LE  ROI. - Pas bien méchants ? Vous avez vu la tête de ma fille ? Vous avez vu ses cheveux ? Vous avez entendu sa voix. On dirait une... une... une...

LE  MINISTRE. - Votre majesté, j'admets que c'est assez spectaculaire. Cependant, il suffira qu'elle épouse le prince de Courtoisie pour que tout redevienne normal.

LE  ROI. - Oui, mais si le prince la voit... avec une tête pareille. Il va s'enfuir en courant.

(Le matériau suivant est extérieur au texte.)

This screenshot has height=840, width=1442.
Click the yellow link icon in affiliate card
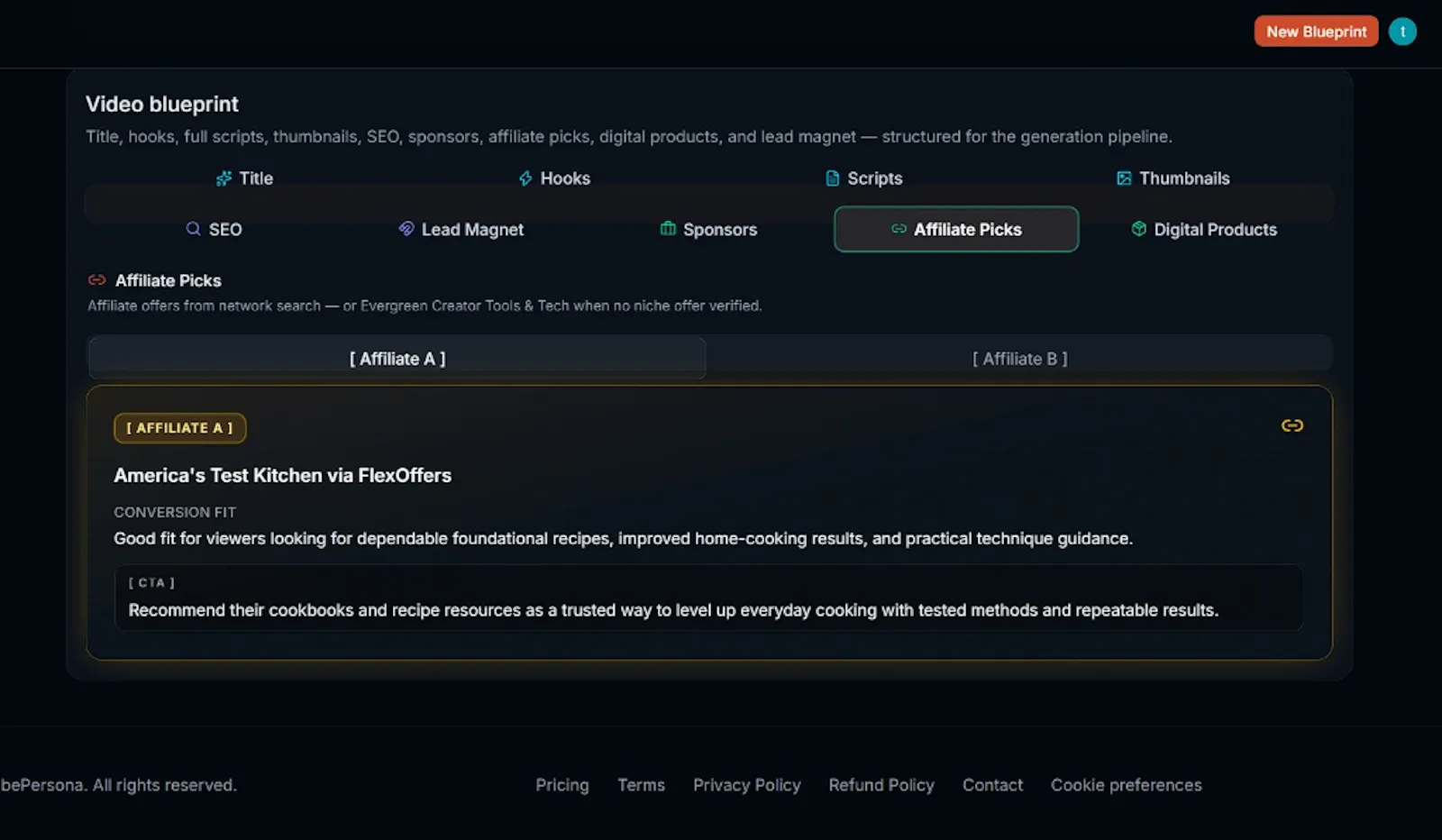click(1292, 425)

LE  MINISTRE. - Votre Majesté, on mettra un voile qui recouvrira les cheveux et le visage de la princesse. Personne n'y verra que du feu. Pour la voix, elle n'aura qu'à dire "oui". Ça devrait marcher.

LE  ROI. - Ah, ministre, vous me sauvez la vie. Comment pourrais-je vous remercier ?

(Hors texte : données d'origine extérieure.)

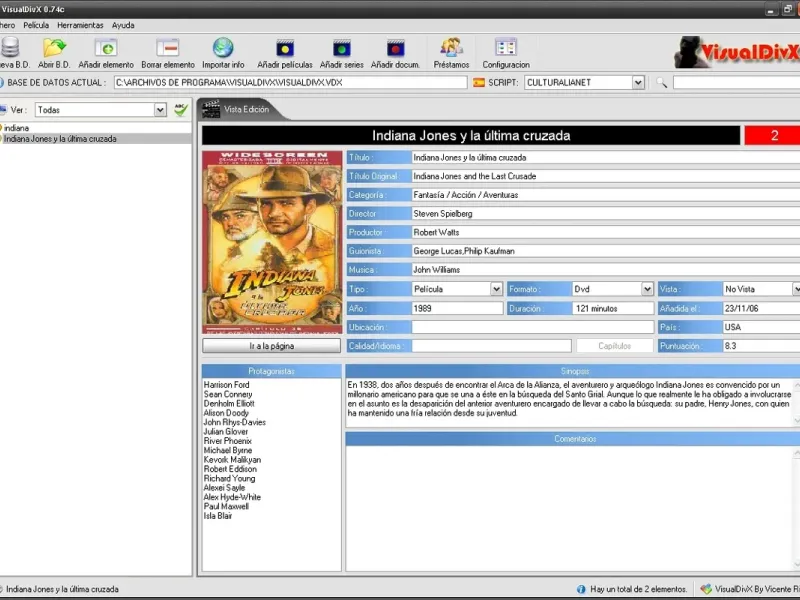
Task: Open the Formato dropdown
Action: pyautogui.click(x=646, y=289)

LE  MINISTRE. - Eh bien, je pense que quelques milliers de bons écus...

LE  ROI. - Vous aurez ce que vous désirez, cher ministre. Quant à vous, ma fille, le prince de Courtoisie est annoncé. Êtes-vous prête à l'épouser ?

YIPETTE. - Bien sûr, mon Papouyounou d'amour...

ROI  DES  SOURIS, (surgissant). - Pas si vite, bandits !

YIPETTE, hurlant. - Des souris ! des souris ! des souris !

 
TABLEAU  IV

LE  DÉNOUEMENT

 
     Yipette et le ministre s'enfuient et quittent l'écran.

 
LE  ROI. - Quoi ? Que se passe-t-il ? Des souris ? Qu'on m'explique ce qui se passe !

ROI  DES  SOURIS. - Votre Majesté, veuillez excuser notre intrusion, je vous prie. Mais j'ai là une certaine personne que je tiens à vous présenter.

     (Le princesse entre sur l'écran avec la reine des souris).
 
LE  ROI. - Ma fille ! Vous êtes guérie !?

LE  PRINCESSE. - Non, mon père, je n'ai jamais été malade.

LE  ROI. - Pourtant... vous ressembliez à un potiron avec de l'herbe à la place des cheveux.

LA  PRINCESSE. - Père, je n'y comprends rien. J'ai été capturée pendant mon sommeil. J'étais prisonnière dans un cachot et c'est le roi des souris qui est venu me délivrer.

LE  ROI. - Je ne comprends rien à cette histoire.

 
ROI  DES  SOURIS. - C'est pourtant simple, votre Majesté. Votre ministre a enlevé la princesse et il a mis sa fille à la place. Il a inventé une histoire de sorcière pour expliquer le changement.

LE  ROI. - Et j'ai failli marier sa fille au prince de Courtoisie.

REINE  DES  SOURIS. - C'est cela, votre Majesté, vous avez tout compris.

 
LE  ROI. - Vite, je vais partir à la poursuite de mon ministre et de sa fille. Je dois rattraper ces deux misérables.

LA  PRINCESSE. - Père, sauf votre respect, nous n'avons pas le temps : le prince de Courtoisie vient d'arriver.

LE  ROI. - Très bien, ma fille. De toutes façons, ils peuvent bien disparaître, je m'en moque éperdument. Le roi et la reine des souris nous feront-ils l'honneur de nous accompagner ? Vous seriez les invités d'honneur pour les fiançailles de ma fille.

ROI  DES  SOURIS. - Votre Majesté, nous acceptons avec beaucoup de gratitude et de respect l'honneur que vous nous faites.

 

     (Ils sortent tandis que le rideau tombe).